Luego del partido de semifinales de Venezuela contra Paraguay el técnico Vinotinto dejó ver entre líneas a lo que se refería al pedir respeto. La mayoría afuera de Venezuela no lo entendió.

“No vamos a permitir que se nos siga quitando nada como pasaba antes. Vamos a pelear por lo que nos corresponde”, fueron, palabra más palabra menos, las declaraciones de Farías. Este mensaje fue directo contra la Conmebol y sus repetidas injusticias ante un país que hasta hace poco más de una década no tenía peso específico en el fútbol.

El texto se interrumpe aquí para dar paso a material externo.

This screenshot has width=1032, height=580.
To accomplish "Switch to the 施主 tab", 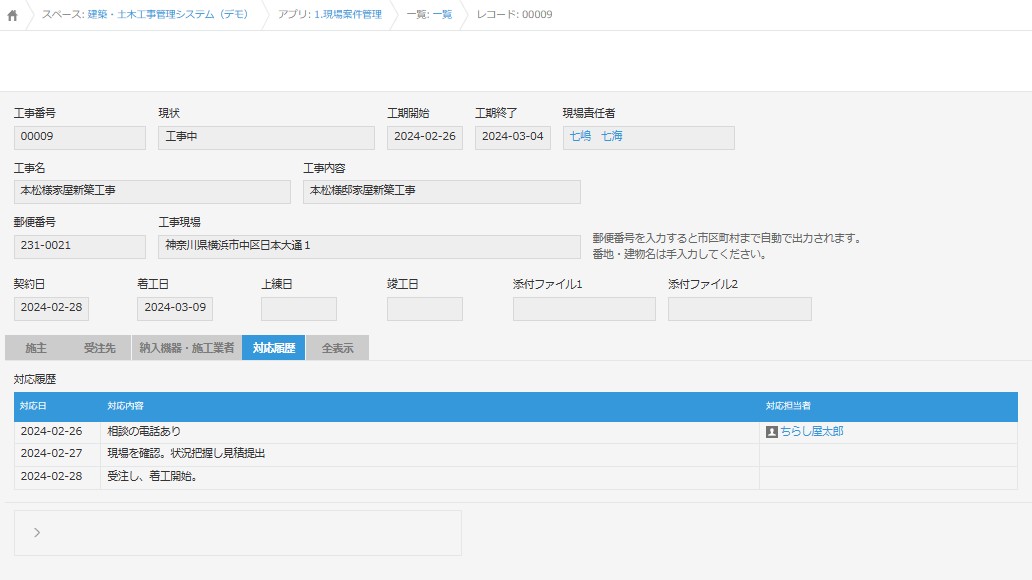I will pos(36,348).
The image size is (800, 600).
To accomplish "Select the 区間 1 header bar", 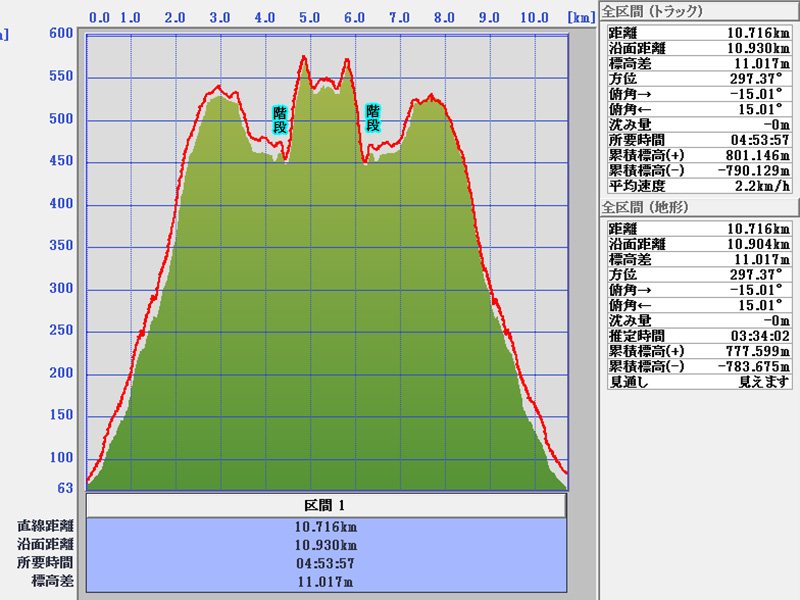I will click(x=326, y=505).
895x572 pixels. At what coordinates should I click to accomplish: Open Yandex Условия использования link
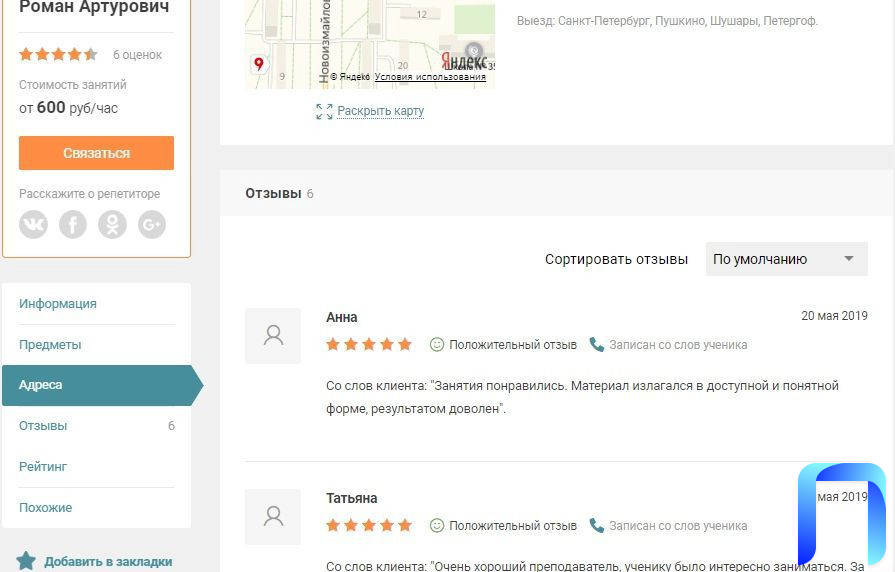pos(430,77)
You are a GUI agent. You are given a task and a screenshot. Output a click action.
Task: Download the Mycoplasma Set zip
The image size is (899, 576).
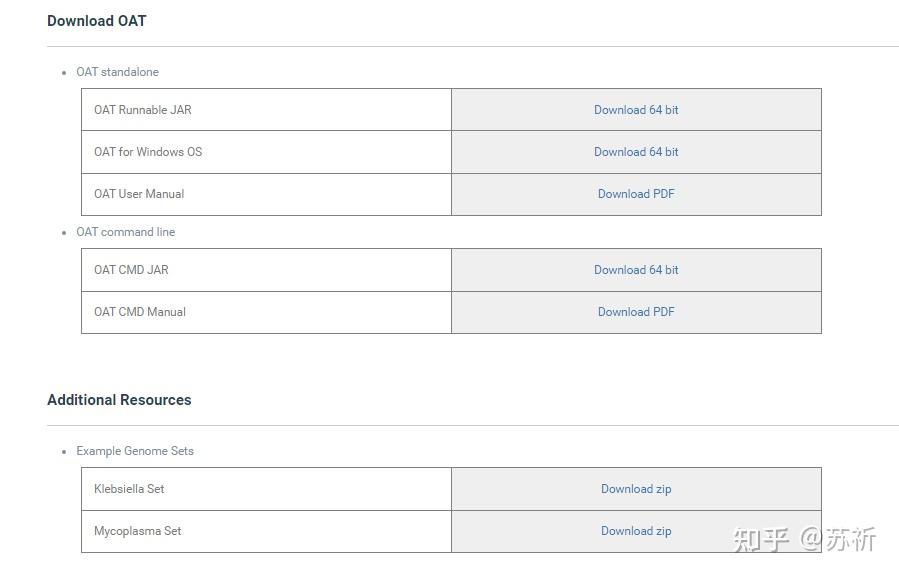tap(636, 531)
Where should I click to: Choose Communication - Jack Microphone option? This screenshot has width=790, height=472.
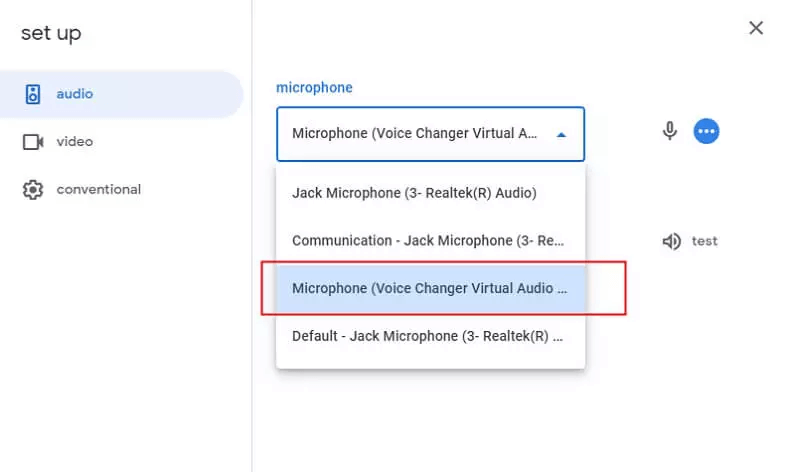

Venezuela fue hasta finales de los 90´s la cenicienta de Sudamérica y como tal fue tratada por sus hermanastras, léase la Conmebol y sus dirigentes. A Venezuela se le castigó y no se le permitió crecer futbolísticamente durante muchos años. Voy a dar unos pocos ejemplos.

Uno. Por milagros de la fortuna a Venezuela siempre le tocó en el grupo del país anfitrión de la Copa América y además siempre jugó el partido inaugural contra el local. Desde la Copa América de la era moderna, jugada en una solo sede, solamente dos veces no le tocó esa suerte a Venezuela; cuando fue sede en el 2007 y ahora en Argentina. El dudoso privilegio ha pasado ahora a Bolivia, la nueva cenicienta. Extraña magia del sorteo.

Otro. A Venezuela siempre se le negó la posibilidad de organizar una Copa América. Solo pudo hacerlo ya en el 2007 y gracias a una inversión multimillonaria que dejó sus buenos beneficios en la Concacaf, gracias a los petrodólares del chavismo.

Otra. En las eliminatorias del Mundial de Alemania, la Conmebol había establecido que cada país tenía que establecer sedes previas y luego no se podían cambiar. En el transcurso de la eliminatoria la regla se flexibilizó con todos los países, a los que se les permitieron cambios de última hora, menos a Venezuela.